## EXERCISE
Rewrite all of the records below, replacing every occurrence of "screenshot" with "image" and leaving everything else unchanged. Omit the pictures from your answer.

## LISTING

========================

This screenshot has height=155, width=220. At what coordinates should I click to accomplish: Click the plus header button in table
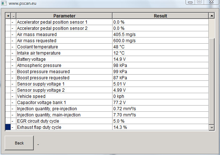pyautogui.click(x=8, y=16)
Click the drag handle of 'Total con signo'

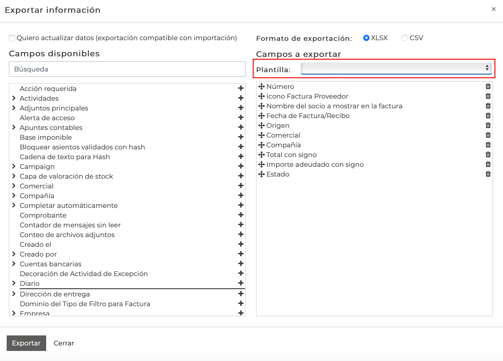click(261, 155)
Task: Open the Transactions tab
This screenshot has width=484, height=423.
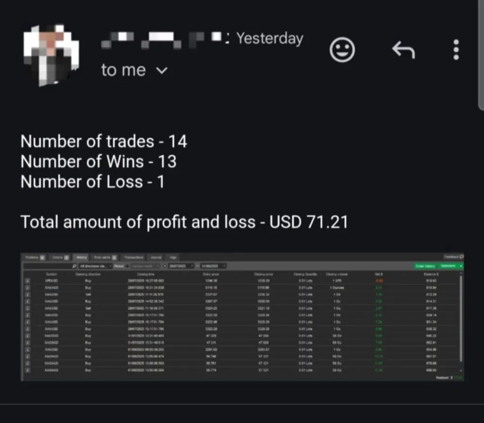Action: coord(133,258)

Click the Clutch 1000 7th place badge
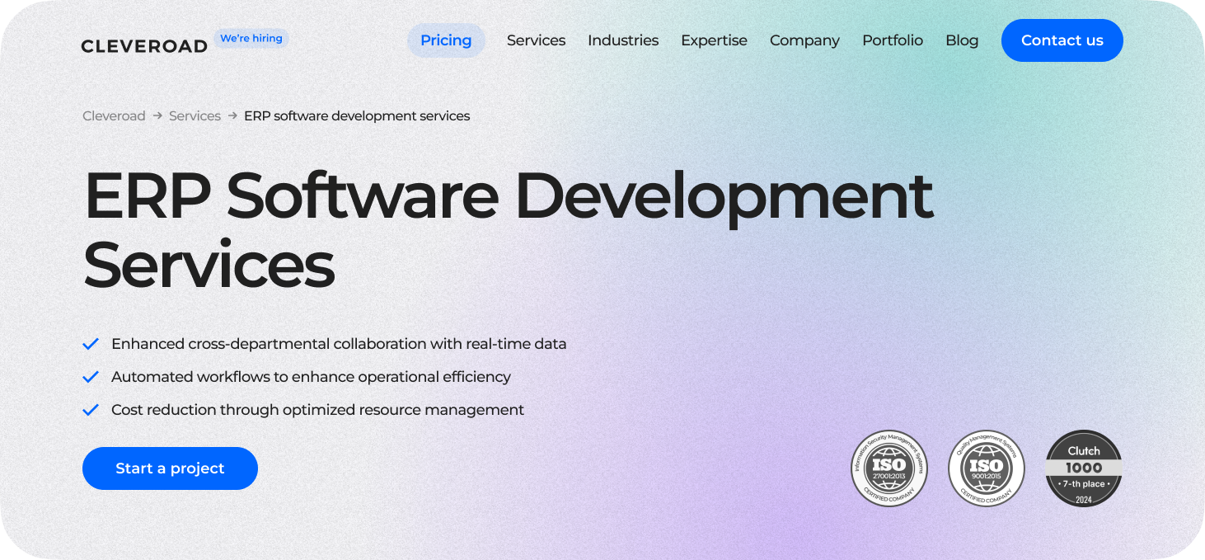point(1083,468)
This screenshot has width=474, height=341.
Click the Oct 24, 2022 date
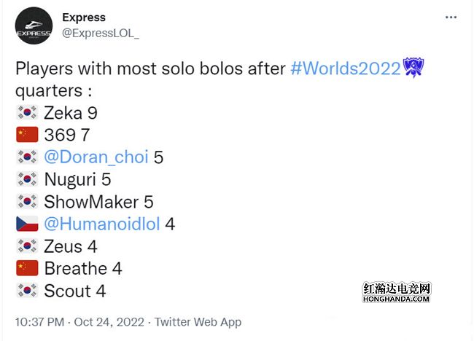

========================

## OUTPUT
This image has height=155, width=220. At what coordinates should I click to accomplish: Click the plus header button in table
pyautogui.click(x=8, y=16)
Click the drag handle of 'Total con signo'

click(261, 155)
Task: Open the Transactions tab
This image has width=484, height=423.
Action: coord(133,258)

Click the Clutch 1000 7th place badge
point(1083,468)
This image has width=474, height=341.
Click the Oct 24, 2022 date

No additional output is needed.